Tytuł wpisu w pamiętniku odchudzania:
inne.. wszystko inne.


No i mamy święta, kolejne święta... niby takie same jak co rok, a jednak dla mnie inne. Wszystko jest w tym roku inne... czy lepsze? tego nie wiem, czas pokaże. A póki co te święta spędzam sama.. bez rodziny, w innym mieście.. w pracy. Wcześniej z perspektywą świąt bez rodziny było ok... no cóż, życie jak życie.. ktoś musi pracować w święta, więc wystawia się młodą/nową kadrę. Oto więc rozumiem. Ale dziś.. dziś mi tak dziwnie.. dziwnie mi, że nie pójdę  z koszyczkiem. Że nie pójdę na Rezurekcję o 6.00 z koleżanką z dzieciństwa.. itd. No nic.. 3 dni zleci, a we wtorek już jest normalny roboczy dzień...

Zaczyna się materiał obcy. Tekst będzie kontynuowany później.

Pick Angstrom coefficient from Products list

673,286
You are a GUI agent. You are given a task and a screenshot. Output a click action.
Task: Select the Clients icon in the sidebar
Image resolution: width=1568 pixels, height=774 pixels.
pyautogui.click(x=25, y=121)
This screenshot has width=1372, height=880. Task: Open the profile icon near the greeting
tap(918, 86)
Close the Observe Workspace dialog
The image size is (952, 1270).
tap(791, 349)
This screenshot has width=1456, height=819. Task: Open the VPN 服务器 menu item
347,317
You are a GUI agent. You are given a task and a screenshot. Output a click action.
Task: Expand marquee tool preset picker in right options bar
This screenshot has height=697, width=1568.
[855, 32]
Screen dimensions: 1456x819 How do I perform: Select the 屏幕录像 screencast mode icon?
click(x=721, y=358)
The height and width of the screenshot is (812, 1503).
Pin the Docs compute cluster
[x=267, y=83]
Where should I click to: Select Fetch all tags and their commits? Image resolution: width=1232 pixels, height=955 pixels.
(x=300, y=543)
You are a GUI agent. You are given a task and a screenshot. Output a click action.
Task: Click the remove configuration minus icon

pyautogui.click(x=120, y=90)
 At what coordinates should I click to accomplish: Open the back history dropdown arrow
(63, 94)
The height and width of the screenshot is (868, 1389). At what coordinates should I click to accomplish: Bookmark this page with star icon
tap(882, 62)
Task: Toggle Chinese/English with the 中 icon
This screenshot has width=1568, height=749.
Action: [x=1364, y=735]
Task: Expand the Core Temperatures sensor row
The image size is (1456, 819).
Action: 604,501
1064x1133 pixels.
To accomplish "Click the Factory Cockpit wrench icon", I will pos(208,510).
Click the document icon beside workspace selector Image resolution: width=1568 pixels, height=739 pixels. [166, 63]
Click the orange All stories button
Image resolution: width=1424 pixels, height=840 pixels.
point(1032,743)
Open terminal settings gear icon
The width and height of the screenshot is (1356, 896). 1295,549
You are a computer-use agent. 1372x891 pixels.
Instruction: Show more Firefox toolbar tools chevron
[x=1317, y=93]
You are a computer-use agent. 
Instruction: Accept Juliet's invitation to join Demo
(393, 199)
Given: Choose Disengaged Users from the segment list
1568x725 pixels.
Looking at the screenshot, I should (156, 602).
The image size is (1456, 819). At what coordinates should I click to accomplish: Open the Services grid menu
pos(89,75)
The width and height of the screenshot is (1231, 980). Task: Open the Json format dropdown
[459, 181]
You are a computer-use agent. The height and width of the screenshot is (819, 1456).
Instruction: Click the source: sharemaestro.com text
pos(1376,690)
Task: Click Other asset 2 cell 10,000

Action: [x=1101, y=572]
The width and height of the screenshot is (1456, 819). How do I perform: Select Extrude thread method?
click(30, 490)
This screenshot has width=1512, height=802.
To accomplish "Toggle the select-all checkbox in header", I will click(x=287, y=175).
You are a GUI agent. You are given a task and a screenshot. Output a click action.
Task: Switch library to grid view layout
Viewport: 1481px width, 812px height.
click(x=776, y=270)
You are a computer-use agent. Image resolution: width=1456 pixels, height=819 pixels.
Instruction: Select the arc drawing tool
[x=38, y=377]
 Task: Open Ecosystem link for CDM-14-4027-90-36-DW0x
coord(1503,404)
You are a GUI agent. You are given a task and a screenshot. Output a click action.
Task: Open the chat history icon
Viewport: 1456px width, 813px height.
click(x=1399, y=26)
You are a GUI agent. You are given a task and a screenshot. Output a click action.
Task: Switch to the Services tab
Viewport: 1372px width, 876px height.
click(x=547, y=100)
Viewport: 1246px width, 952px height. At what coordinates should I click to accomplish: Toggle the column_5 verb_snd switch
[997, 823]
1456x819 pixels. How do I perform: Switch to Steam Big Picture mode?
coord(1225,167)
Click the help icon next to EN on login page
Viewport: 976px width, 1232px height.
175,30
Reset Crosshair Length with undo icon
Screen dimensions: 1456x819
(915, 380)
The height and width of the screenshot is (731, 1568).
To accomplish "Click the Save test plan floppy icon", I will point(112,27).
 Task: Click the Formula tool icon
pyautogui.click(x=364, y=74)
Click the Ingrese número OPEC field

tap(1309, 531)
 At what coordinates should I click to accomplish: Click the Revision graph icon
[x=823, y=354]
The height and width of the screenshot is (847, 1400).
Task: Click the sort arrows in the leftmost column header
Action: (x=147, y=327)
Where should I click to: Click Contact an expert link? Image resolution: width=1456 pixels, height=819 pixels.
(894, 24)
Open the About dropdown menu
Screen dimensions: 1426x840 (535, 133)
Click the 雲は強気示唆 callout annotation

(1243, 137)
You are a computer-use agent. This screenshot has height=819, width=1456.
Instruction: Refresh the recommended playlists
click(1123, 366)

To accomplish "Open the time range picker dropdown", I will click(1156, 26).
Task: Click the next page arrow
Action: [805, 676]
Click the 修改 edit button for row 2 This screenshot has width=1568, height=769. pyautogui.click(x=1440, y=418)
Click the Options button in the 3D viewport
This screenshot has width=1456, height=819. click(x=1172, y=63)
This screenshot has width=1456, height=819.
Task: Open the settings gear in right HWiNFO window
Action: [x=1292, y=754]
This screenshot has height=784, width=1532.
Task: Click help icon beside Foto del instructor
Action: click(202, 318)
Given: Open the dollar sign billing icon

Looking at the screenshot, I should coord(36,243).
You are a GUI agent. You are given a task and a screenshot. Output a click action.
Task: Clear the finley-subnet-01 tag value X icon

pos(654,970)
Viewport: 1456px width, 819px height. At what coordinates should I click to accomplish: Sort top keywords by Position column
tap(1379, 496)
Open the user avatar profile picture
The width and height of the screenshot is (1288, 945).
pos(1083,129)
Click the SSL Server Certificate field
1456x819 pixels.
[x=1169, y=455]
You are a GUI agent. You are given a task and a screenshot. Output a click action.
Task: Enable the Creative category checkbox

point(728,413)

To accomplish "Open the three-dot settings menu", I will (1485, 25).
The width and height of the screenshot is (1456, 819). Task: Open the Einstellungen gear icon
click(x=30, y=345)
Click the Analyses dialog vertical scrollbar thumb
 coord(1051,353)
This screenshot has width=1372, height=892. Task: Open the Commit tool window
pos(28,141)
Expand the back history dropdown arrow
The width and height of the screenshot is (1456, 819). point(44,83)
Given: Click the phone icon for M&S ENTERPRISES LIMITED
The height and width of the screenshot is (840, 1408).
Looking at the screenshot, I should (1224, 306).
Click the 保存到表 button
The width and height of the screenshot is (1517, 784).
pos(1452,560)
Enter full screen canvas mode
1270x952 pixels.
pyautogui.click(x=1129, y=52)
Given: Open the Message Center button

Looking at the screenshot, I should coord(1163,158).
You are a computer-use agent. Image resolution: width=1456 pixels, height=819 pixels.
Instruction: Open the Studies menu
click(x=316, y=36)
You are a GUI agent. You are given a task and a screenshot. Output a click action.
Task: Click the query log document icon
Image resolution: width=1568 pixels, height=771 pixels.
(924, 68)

A z reszty innych rzeczy? oj jest wiele.. gdyby mi ktoś powiedział rok temu, że Ci co byli moimi "przyjaciołmi" teraz będą tylko znajomymi albo ja będę ich wrogiem w ich mniemaniu. A Ci z którymi przez 3 lata nie zamieniłam ANI jednego słowa i się nie znaliśmy zostaną moimi znajomymi, dobrymi znajomymi lub przyjaciołmi to nie uwierzyłabym! A prawda jest taka, że grono moich znajomych baaardzo się zwiększyło. Że są osoby, z którymi rozmawiałam kilka razy a już mogę liczyć na ich pomoc, gdy o nią poproszę (oczywiście w granicach rozsądku:)). Zmieniłam się też ja. Stałam się pewniejsza siebie.. lepiej ubrana (rany, wiecie patrze na swoje stare ciuchy i ja się dziwie jak ja mogłam w tym chodzić jak to już się tak zeszmaciło, aż wstyd!). Czasem tylko nie chce mi się odpowiednio uczesać, czy zrobić lepszego make-upu, a o ubraniu lepszych ciuchów do pracy nie wspomnę. Bo przecież po co stroić się o 5.00 w lepsze ciuchy - żeby je po godzinie zdjąć i założyć fartuch szpitalny. Przepracować do 19.00 i znów założyć ciuchy pod płaszcz i wrócić do domu. Założyć dres. Ale i to pora zmienić! W końcu mamy wiosnę! trzeba zrzucić płaszcze! 

i tylko dalej mój obraz siebie za 5 lat jest tak różny z moim obecnym życiem... i chociaż czuję się  "spełniona"  w swojej pracy to denerwuje mnie, że mogłam popełnić błąd, za który płacę pensją niższą o połową w porównaniu z tym co mogłabym zarabiać. A że pieniądze nie są najważniejsze.. to póki co jeszcze trwam w tym.  Ale czy to jest sens?